Autodesk didn't just grow its top line; it also improved its profitability. Income from operations jumped to $470 million from $346 million a year ago, boosting the company's operating margin from 22% to 25%. This indicates strong operational efficiency, as profits are growing faster than revenue. Net income for the quarter was a solid $343 million, or $1.60 per diluted share.
One of the most significant changes revealed in the filing is a shift in how Autodesk accounts for its sales channels. Direct revenue appeared to skyrocket by 85% to $1.23 billion, while indirect revenue fell 31%. This isn't due to a collapse in their reseller channel but rather a "new transaction model." Under this model, sales commissions to partners, previously deducted from revenue, are now being recorded as a marketing and sales expense. This accounting change inflates both direct revenue and operating expenses, a crucial detail for anyone comparing year-over-year figures.
Autodesk's latest quarterly report paints a picture of a company in a strong financial position. The successful pivot to a subscription model provides a reliable revenue foundation, while the AECO segment continues to be a powerful engine for growth.
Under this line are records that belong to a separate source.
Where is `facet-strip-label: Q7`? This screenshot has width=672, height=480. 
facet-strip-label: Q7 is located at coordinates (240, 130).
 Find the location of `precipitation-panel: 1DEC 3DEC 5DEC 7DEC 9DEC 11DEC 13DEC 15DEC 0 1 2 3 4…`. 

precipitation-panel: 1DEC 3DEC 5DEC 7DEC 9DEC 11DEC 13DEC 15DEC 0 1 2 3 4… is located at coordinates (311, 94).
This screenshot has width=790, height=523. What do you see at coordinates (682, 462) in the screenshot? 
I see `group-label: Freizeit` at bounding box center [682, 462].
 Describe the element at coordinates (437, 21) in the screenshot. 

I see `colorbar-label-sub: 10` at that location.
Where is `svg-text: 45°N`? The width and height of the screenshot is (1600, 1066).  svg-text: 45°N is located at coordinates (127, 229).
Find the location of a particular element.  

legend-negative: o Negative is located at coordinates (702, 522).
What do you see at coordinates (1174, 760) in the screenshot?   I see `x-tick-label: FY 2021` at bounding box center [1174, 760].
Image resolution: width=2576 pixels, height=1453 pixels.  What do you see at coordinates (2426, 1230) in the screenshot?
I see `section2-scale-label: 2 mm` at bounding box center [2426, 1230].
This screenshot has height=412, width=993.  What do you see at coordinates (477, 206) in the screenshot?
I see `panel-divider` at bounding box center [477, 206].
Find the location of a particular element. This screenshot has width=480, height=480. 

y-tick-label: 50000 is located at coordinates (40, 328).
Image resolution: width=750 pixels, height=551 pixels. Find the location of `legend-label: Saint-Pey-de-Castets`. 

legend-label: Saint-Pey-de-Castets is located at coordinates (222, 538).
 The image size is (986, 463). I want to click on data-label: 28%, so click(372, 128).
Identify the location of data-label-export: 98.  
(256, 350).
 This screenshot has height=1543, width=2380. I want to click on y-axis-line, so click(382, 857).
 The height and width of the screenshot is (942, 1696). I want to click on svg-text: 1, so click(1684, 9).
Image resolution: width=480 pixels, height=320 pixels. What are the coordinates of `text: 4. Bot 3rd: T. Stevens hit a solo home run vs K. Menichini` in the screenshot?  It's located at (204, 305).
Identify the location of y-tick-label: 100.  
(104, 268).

However, the company isn't without its challenges. The filing notes risks related to global economic conditions and the complexities of integrating Artificial Intelligence into its offerings. Furthermore, a securities class-action lawsuit was filed against the company in August 2025, adding a layer of legal uncertainty. As Autodesk continues to innovate and expand its platform, its ability to navigate these external pressures will be key to sustaining its impressive momentum.